The FiveThirtyEight flight feature looks at the ideal time it should take a flight on any given course or “target flight time.” This basically cuts out all variables like besides distance, direction and speed of travel.

"Fundamentally, you fly in one direction at 500-and-some miles per hour and it shouldn't be that complicated," Silver says. "But, of course, it is."

According to Silver, the tool will be most helpful for fliers trying to figure out what airlines and airports have flights that perform closest to the ideal expected trip time. Though the statistics expert notes that many airports experience high traffic volume creating delays, weather at certain cities can be worse and approach patterns all contribute to above-average trip routes.

Anyone whose been stuck on a tarmac knows all too well that variables besides route can dramatically increase flight time.

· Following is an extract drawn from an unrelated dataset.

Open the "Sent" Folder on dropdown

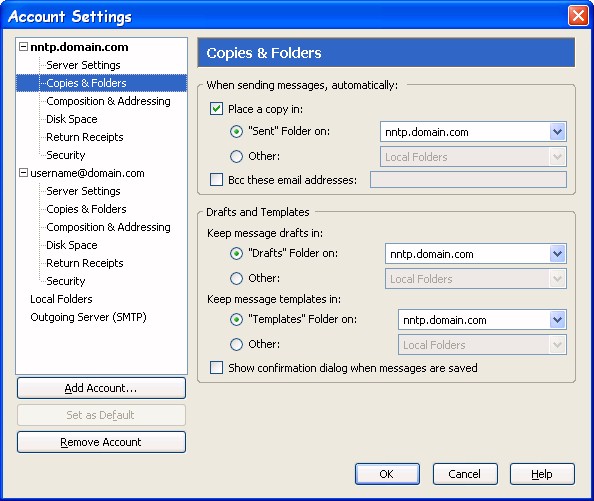pyautogui.click(x=473, y=132)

For example, Silver notes that the relatively short flight between Chicago O’Hare and New York is “just about the worst route you can fly in the country, because both the airport of departure and the airport of arrival have significant delays.”

He went on to explain that some airlines may even pad an extra 40 minutes in their schedule to account for airport delays.

"If the flight is that slow, then do you blame American and United – or are they doing as well as they can relative to flying this very busy route between very congested airports?" Silver told USA Today. He says that flight times for the same route can vary quite a bit between airlines.

For example, Virgin America flights between Los Angeles and San Francisco tend to be 30 minutes shorter than Southwest flights.

The tool will updated with new data from the Bureau of Transportation Statistics every month.